Die digitale Technik hat es in den letzten Tagen ermöglicht, dass man in der Ukraine die Verkehrsdaten über Google abrufen konnte. So konnte man die Flucht von den Menschen sehen, aber mitunter auch Standorte von Gefechten. Google hat nun diese Verkehrsdaten abgestellt. Allerdings kann jeder weitere Nutzer die Verkehrsdaten aus Russland sehen. Dafür ist aber immer eine Internet-Verbindung notwendig. Durch die Kämpfe wurden auch Internet-Verbindungen gekappt und zerstört. Hier hilft nun Elon Musk mit seinem Internet-Satelliten System.

Nun hat Google bestätigt, dass es vorübergehend die Verkehrsdaten in der Ukraine über das Google Maps Tools deaktiviert hat. Damit gibt es keine Live-Informationen über die Verkehrslage und die Auslastung verschiedener Orte. So sagte das Unternehmen, es habe Maßnahmen ergriffen, um die Google Maps-Verkehrsebene und Live-Informationen, von belebten Orten, von Geschäften und Restaurants, welche für die Sicherheit der lokalen Gemeinschaften im Land wichtig sind, deaktiviert. Dieses erfolgte nach Quellen nach der Beratung der regionalen Behörden.

Die Ukraine sieht sich Angriffen russischer Streitkräfte ausgesetzt, die am Donnerstag in das Land einmarschiert sind. Als Raketen auf ukrainische Städte fielen, sind fast 400.000 Zivilisten, hauptsächlich Frauen und Kinder, in die Nachbarländer geflohen. Diese Fluchtwege waren auf Google Maps zu sehen.

Ferner will Google weitere Maßnahmen zum Schutz der Benutzersicherheit in der Region ergreifen, welche dieses sind, ist bislang nicht bekannt.
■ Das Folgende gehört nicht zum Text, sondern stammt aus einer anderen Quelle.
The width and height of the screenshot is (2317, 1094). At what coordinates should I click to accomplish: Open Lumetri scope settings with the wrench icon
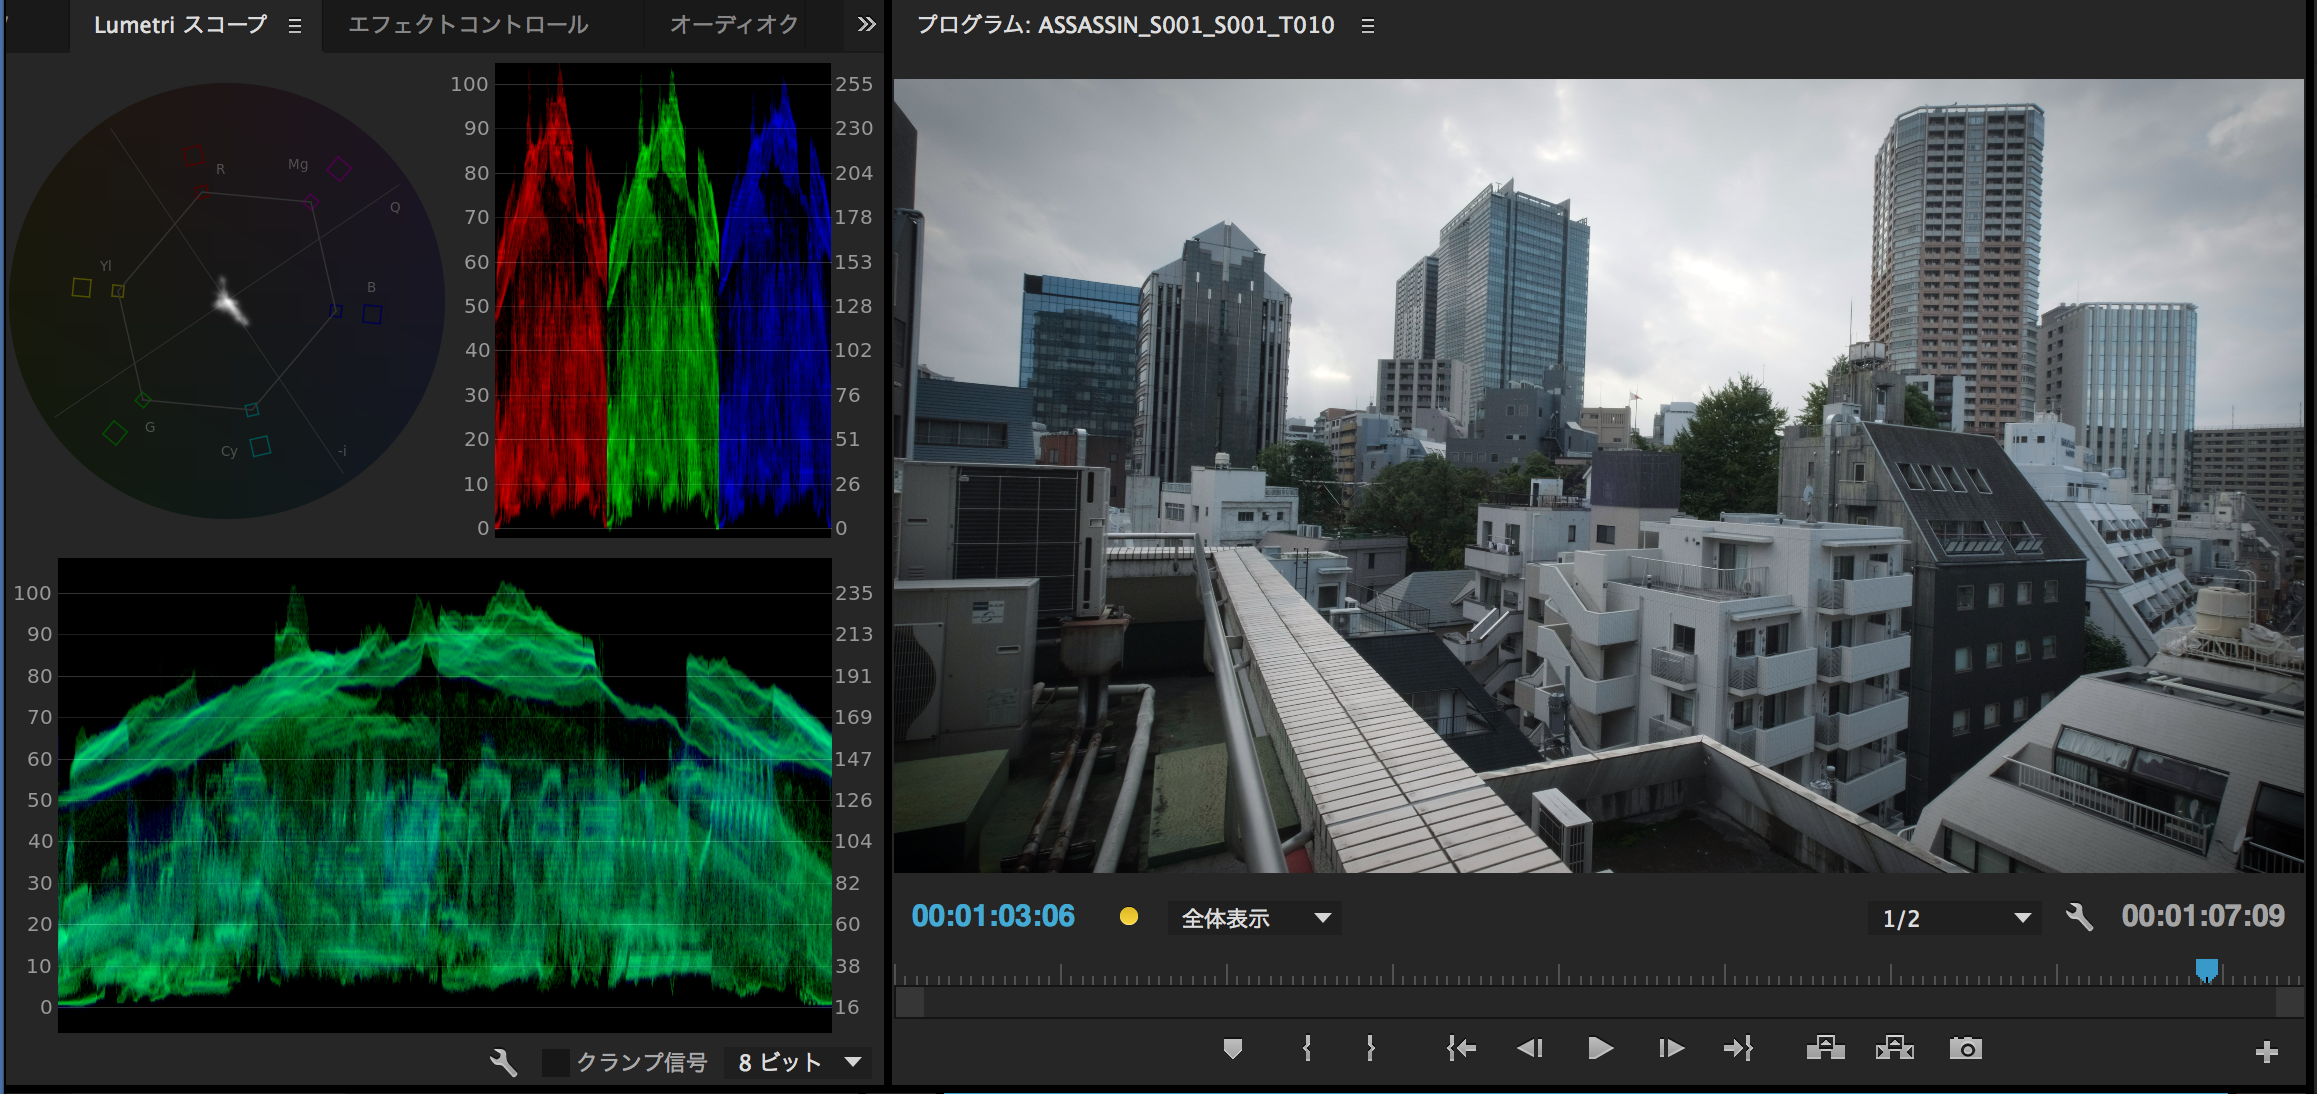coord(503,1062)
Ein Professor am kalifornischen Middlebury Institute of International Studies sagte, Google Maps habe ihm geholfen, einen "Stau" zu verfolgen, bei dem es sich tatsächlich um eine russische Bewegung zur Grenze handelte, Stunden bevor der russische Präsident Wladimir Putin den Angriff ankündigte.

Laut Google blieben Live-Verkehrsinformationen für Fahrer verfügbar, die seine Turn-by-Turn-Navigationsfunktionen in der Gegend nutzten.
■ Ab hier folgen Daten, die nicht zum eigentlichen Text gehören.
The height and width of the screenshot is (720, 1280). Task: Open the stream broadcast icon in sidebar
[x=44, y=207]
Eingriff in die Pressefreiheit

Bei der russischen Berichterstattung gibt es nun einen Eingriff in die Pressefreiheit. Dabei verbietet Russland seinen Medien in der Berichterstattung Begriffe wie "Angriff", "Invasion" und "Kriegserklärung". Diese sollten aus ihren Berichten gelöscht werden, ebenso wie alle Hinweise auf von den russischen Streitkräften in der Ukraine getötete Zivilisten, teilte die Medienaufsichtsbehörde Roskomnadsor in Moskau mit.
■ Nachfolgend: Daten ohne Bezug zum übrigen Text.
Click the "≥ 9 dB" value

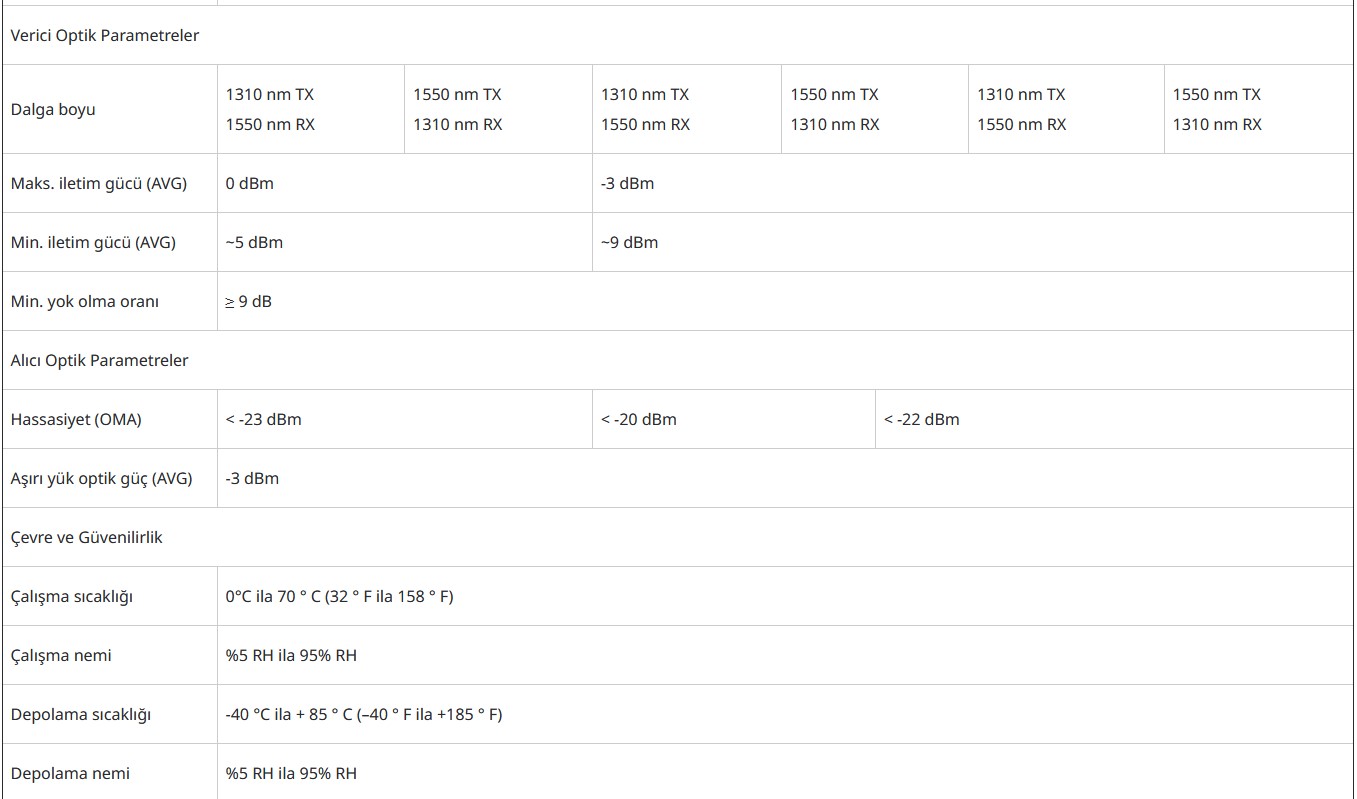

"Wir betonen, dass nur offizielle russische Quellen über aktuelle und zuverlässige Informationen verfügen", fügte die Behörde hinzu. Russland hatte am Donnerstag seinen Großangriff auf die Ukraine gestartet, den es offiziell als "militärische Sonderoperation" zur "Friedenssicherung" bezeichnet.

Dabei werden nun unabhängige Medien der Falschinformation beschuldigt. Dabei werden eine Reihe von unabhängigen Medien wie der Fernsehsender Doschd, der Radiosender "Moskauer Echo", die Zeitung "Nowaja Gaseta" sowie die Website Mediasona, beschuldigt, falsche Informationen über den Beschuss ukrainischer Städte und den Tod von ukrainischen Zivilisten zu verbreiten.

Man droht hier den Zugang zu den Medien zu beschränken, erklärte die Behörde. Zudem droht man mit hohen Geldstrafen. Russland schränkt bereits in der Vergangenheit die Arbeit unabhängiger Medien, Nichtregierungsorganisationen und Oppositionsbewegungen massiv ein.